For this blog post we will focus on AWS EKS, where the AWS Load Balancer Controller is the canonical way to handle both Ingress and LoadBalancer resources.
It automatically maps Ingress resources to AWS Application Load Balancers and LoadBalancer services to AWS Network Load Balancers.
In both cases, it creates a TargetGroupBinding
that represents the target group in the AWS ecosystem and watches the services Endpoint
resource to update the target group with the IPs from the Endpoint
.
An Endpoint
is created by Kubernetes for each service, and it tracks which IP addresses are routable via that service.
The endpoint controller uses several signals to determine whether pod is eligible to be part of an endpoint, including container probes and whether the pod is marked as "terminating".
From the above, it follows that the AWS Load Balancer Controller simply adds missing IP addresses to the target group and removes superfluous ones, but unfortunately, both of those actions take some time which can lead to downtime in subtle ways. After an IP address is added to the target group, the AWS system starts performing its own health check, which is completely unrelated to the Pod's container probes. Only once this health check indicates that the target is healthy, will the Load Balancer start routing traffic to that target. But because Kubernetes doesn't know about this external health check, it continues to replace other replicas of the workload which can lead to a situation where all pods have been replaced, but none are considered "healthy" by the Load Balancer yet. Conversely, if a Pod is marked as "terminating", it takes about 5-15 seconds for the AWS Load Balancer Controller to register this change and the Load Balancer to drain the target. But if the application has already terminated, it might still try to route some requests to this target, which results in a 502 or 504 HTTP error for the client.
A 502 HTTP error code stands for "Bad Gateway", which, in our case, means that the load balancer was not able to get a valid HTTP response from a target, either because no target is available, the target sent an invalid response or no response at all. A 504 HTTP error code on the other hand stands of "Gateway Timeout", which means that the target didn't send a response in time. This is exactly what had happened when I took the screenshot in the introduction.
Fortunately, both of those issues can be worked around, but the documentation is a little nebulous about how everything works in detail.
Testing Zero-downtime deployments
In what follows, I will describe several solutions to the issues outlined above, all of which are necessary to solve one part of the general problem.

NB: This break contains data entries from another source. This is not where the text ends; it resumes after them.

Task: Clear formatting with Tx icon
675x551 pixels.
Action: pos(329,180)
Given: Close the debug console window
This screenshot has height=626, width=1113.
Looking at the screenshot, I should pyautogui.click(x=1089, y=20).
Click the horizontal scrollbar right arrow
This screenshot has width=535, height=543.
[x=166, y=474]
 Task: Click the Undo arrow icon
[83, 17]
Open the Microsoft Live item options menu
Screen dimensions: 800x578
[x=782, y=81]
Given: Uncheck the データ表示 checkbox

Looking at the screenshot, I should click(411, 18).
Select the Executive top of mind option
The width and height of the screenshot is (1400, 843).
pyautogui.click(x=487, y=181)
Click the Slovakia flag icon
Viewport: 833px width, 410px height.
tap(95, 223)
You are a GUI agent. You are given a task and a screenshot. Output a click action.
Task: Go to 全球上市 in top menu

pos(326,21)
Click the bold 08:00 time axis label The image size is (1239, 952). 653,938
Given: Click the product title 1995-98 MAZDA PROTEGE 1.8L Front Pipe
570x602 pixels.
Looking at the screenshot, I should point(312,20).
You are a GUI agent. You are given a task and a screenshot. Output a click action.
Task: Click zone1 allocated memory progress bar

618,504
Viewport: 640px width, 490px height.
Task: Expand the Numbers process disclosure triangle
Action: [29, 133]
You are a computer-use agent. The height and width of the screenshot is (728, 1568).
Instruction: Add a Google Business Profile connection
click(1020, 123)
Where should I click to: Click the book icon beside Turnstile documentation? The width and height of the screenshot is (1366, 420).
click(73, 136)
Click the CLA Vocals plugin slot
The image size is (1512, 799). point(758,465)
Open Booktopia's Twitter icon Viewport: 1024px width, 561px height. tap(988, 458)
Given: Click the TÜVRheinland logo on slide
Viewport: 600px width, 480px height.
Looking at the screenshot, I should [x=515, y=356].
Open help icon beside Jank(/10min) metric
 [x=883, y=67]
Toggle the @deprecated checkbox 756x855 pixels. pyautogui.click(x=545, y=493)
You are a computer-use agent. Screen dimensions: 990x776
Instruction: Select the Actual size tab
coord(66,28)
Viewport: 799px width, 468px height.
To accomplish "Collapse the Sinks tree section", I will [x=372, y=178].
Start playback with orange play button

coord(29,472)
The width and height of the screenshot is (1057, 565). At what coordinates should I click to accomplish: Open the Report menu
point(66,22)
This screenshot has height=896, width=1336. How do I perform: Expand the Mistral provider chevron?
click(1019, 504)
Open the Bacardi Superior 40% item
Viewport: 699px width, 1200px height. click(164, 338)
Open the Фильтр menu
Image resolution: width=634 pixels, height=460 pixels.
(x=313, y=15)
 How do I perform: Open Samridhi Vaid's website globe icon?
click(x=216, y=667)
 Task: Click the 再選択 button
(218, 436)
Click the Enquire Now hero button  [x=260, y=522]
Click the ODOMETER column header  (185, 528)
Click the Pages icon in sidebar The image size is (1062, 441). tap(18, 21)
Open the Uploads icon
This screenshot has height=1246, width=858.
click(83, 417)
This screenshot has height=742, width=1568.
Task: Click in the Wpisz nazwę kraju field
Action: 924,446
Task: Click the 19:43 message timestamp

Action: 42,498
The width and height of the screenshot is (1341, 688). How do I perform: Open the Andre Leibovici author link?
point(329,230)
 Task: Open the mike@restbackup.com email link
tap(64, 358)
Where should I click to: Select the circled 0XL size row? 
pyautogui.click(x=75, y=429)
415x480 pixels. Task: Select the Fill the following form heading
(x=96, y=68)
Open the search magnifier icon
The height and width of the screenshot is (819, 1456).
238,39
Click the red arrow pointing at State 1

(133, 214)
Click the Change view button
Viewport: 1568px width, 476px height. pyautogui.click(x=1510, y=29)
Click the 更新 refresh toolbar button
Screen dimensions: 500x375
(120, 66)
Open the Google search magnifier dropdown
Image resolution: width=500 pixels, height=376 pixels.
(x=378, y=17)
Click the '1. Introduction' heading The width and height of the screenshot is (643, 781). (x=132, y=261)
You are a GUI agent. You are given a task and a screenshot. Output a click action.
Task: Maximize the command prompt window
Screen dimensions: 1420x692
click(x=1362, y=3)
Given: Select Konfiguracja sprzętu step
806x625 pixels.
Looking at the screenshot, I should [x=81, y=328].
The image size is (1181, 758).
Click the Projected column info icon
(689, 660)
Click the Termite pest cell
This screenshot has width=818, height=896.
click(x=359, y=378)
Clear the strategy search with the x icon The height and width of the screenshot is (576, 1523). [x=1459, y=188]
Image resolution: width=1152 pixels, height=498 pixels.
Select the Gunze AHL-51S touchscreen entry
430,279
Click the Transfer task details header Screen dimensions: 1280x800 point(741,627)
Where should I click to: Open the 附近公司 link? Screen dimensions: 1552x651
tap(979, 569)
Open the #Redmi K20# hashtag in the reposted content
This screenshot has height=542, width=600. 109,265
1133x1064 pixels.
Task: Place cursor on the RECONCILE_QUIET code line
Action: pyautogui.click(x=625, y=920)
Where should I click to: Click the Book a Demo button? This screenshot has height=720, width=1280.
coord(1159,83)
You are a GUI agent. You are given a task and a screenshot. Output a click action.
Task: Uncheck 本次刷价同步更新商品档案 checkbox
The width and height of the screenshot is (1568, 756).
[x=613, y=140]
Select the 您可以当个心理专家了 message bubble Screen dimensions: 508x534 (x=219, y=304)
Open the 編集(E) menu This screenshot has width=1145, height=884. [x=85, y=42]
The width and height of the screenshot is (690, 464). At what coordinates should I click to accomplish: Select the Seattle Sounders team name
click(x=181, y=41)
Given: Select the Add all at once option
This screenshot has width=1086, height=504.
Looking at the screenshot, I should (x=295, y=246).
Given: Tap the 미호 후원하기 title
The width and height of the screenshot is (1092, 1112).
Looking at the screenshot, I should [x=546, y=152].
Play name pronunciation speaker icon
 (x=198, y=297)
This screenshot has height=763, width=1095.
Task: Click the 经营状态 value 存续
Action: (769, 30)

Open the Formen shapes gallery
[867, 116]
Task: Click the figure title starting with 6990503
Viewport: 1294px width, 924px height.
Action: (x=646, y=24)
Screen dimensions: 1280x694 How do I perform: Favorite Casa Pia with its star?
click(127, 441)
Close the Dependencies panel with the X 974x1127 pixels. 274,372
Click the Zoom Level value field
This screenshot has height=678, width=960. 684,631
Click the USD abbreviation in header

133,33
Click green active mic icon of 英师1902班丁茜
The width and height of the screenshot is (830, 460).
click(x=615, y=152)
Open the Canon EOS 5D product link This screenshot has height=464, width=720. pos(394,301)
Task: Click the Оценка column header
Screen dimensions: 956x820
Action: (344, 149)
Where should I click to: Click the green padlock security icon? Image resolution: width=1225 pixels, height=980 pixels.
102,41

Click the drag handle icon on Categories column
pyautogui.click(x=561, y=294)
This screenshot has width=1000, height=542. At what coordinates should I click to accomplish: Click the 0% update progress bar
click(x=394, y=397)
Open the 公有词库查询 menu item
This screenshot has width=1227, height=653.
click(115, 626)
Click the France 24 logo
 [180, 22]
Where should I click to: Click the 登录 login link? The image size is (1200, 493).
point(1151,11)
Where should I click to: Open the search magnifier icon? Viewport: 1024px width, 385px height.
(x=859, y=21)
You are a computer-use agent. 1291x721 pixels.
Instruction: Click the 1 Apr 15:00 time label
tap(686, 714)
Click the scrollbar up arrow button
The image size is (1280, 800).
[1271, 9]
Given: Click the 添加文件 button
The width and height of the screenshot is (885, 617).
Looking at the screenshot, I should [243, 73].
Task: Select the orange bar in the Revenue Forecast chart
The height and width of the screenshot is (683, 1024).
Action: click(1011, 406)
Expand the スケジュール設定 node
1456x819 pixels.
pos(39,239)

If you follow along, implementing these solutions for your own application, I suggest testing your changes after each iteration using siege
.
Siege is an HTTP load testing utility that is perfect for our use-case.
It lets you define how many requests it sends to your server, shows you the status code of each request and prints a nice summary at the end.
It can be invoked like siege -c 2 https://your-application.example.com
, where -c 2
tells it to perform 2 requests in parallel.
How we archived Zero-downtime deployments in three parts
Part 1: Using Pod Readiness Gate on AWS EKS
The first issue (pods being cycled too quickly by Kubernetes) has, arguably, the easiest solution.
Kubernetes supports adding extra pod status conditions by the use of Pod Readiness Gates.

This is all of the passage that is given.